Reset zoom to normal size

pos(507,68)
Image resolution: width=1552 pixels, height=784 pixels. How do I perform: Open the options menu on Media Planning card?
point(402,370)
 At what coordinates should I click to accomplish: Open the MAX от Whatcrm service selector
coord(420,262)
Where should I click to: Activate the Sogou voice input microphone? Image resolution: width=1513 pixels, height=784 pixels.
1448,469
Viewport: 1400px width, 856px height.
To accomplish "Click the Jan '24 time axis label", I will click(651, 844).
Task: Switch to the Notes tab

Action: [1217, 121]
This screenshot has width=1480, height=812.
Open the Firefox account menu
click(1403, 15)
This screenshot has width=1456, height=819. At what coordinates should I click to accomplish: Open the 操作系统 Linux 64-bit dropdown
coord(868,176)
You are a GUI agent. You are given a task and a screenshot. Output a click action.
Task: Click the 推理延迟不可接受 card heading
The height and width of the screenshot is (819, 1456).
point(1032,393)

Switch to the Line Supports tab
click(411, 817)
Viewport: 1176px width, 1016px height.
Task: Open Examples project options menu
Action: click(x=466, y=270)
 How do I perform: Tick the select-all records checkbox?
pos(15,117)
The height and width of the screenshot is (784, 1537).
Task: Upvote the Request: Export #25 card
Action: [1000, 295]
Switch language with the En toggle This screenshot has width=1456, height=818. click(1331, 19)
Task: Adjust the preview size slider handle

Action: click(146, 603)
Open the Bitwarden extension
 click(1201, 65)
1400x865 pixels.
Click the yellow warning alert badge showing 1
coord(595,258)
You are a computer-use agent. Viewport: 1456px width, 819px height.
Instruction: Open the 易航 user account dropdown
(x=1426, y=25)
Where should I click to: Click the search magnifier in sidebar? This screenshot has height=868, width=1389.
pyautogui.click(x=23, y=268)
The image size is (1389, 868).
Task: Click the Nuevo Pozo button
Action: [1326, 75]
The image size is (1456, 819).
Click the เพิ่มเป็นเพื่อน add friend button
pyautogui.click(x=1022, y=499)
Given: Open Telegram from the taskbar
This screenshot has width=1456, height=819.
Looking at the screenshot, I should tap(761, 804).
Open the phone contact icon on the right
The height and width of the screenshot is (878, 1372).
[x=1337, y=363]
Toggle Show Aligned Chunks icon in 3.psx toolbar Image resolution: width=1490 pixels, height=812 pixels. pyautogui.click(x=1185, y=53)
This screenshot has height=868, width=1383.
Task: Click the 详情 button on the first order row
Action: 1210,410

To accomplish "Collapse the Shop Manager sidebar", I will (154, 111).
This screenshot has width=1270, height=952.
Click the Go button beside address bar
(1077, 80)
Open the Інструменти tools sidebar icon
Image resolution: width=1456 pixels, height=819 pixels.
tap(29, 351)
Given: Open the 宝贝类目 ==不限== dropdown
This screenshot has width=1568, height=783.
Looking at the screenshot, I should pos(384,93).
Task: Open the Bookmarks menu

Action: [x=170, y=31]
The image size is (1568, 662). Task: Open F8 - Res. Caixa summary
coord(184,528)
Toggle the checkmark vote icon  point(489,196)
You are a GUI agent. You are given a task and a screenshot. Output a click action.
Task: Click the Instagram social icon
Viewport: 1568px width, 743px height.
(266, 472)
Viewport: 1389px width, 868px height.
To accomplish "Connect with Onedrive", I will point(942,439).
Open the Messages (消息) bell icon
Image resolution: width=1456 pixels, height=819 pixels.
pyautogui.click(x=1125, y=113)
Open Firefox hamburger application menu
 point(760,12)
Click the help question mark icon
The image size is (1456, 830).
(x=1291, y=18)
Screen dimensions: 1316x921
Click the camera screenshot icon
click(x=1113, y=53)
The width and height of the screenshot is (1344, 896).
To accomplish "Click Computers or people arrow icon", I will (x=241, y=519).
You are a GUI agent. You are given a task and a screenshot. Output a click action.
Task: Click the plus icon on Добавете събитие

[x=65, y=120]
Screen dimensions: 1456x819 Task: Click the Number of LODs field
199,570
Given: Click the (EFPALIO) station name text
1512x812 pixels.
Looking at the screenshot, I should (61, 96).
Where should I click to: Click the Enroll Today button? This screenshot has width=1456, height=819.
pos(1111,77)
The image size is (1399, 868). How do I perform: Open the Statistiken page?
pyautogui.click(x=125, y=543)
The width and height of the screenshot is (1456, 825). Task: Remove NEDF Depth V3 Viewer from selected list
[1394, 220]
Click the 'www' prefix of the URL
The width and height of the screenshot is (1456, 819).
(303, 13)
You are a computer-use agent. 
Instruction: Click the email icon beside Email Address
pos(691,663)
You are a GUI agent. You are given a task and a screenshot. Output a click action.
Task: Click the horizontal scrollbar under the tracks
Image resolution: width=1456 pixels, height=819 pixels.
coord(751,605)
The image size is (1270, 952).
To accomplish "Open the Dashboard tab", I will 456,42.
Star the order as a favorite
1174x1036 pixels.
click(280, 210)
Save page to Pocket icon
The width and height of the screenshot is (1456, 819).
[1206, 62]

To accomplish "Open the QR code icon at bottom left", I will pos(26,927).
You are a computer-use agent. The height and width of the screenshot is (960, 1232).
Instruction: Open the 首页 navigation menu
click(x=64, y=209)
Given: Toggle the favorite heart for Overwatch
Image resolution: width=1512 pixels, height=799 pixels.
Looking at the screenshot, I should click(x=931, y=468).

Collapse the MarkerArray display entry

> **Assigned task**: Report how many lines in the listing above hold the string "Collapse", giving the number and no other words.

> **Response area**: 2